Beta-adrenoceptors in human tracheal smooth muscle: characteristics of binding and relaxation

• Published in: Life sciences (1973) Vol. 40; no. 26; p. 2561
• Main Authors: van Koppen, C J, Hermanussen, M W, Verrijp, K N, Rodrigues de Miranda, J F, Beld, A J, Lammers, J W, van Ginneken, C A
• Format: Journal Article
• Language: English
• Published: Netherlands 29.06.1987
• Subjects: Atenolol - metabolism; Binding, Competitive; Humans; In Vitro Techniques; Muscle Contraction; Muscle Relaxation; Muscle, Smooth - metabolism; Pindolol - analogs & derivatives; Pindolol - metabolism; Propranolol - metabolism; Receptors, Adrenergic, beta - metabolism; Receptors, Adrenergic, beta - physiology; Sarcolemma - metabolism; Stereoisomerism; Trachea - metabolism; Trachea - physiology
• ISSN: 0024-3205
• DOI: 10.1016/0024-3205(87)90079-8

Specific binding of [125I]-(-)-cyanopindolol to human tracheal smooth muscle membranes was saturable, stereo-selective and of high affinity (Kd = 5.3 +/- 0.9 pmol/l and RT = 78 +/- 7 fmol/g tissue).

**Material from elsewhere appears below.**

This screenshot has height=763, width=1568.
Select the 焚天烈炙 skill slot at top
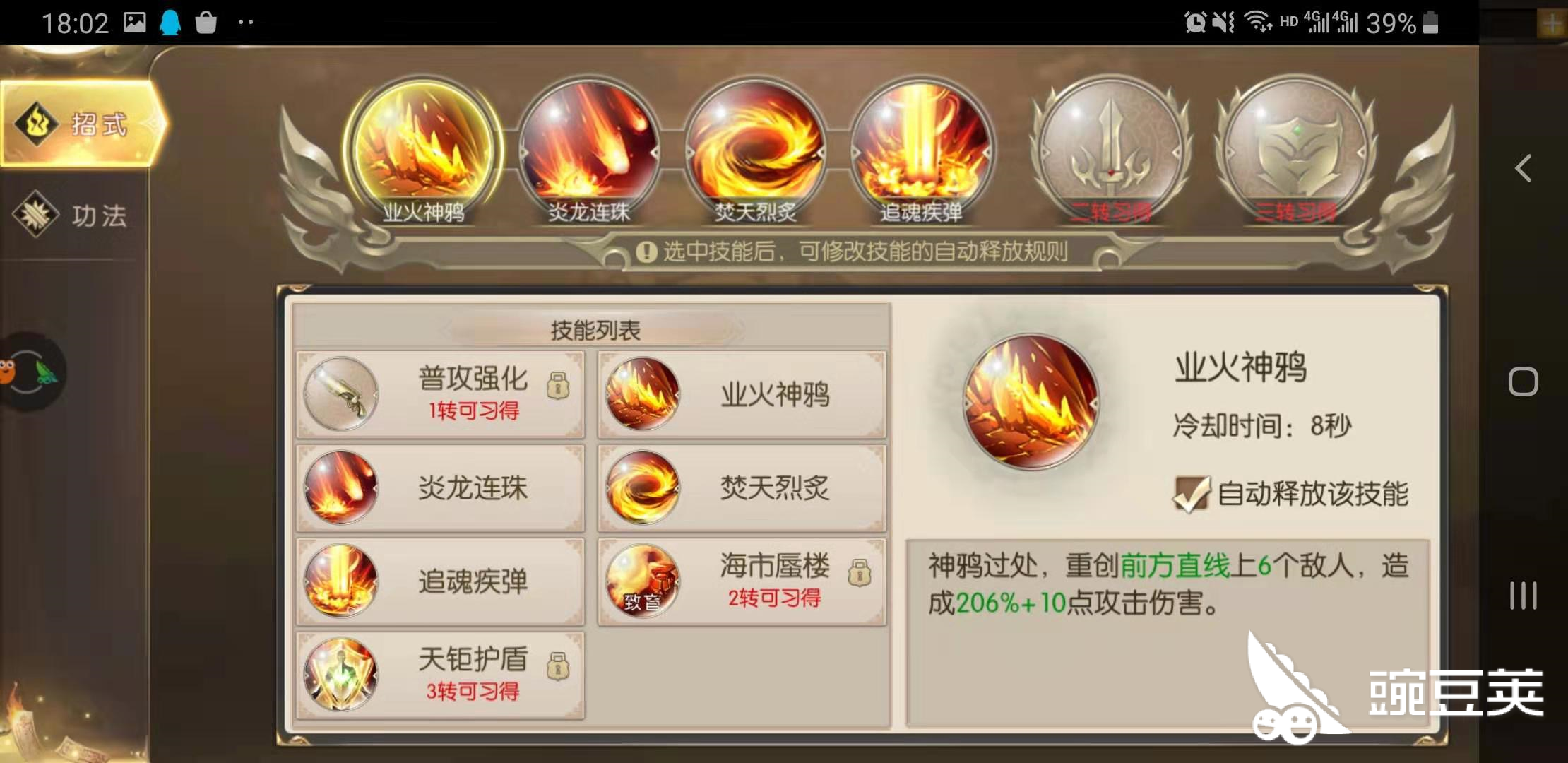pos(755,150)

The beta 1-selective antagonists atenolol and LK 203-030 inhibited specific [125I]-(-)-cyanopindolol binding according to a one binding site model with low affinity in nearly all subjects, pointing to a homogeneous beta 2-adrenoceptor population. In one subject using LK 203-030 a small beta 1-adrenoceptor subpopulation could be demonstrated. The beta-mimetics isoprenaline, fenoterol, salbutamol and terbutaline recognized high and low affinity agonist binding sites. Isoprenaline's pKH- and pKL-values for the high and low affinity sites were 8.0 +/- 0.2 and 5.9 +/- 0.3 respectively. In functional experiments isoprenaline relaxed tracheal smooth muscle strips having intrinsic tone with a pD2-value of 6.63 +/- 0.19.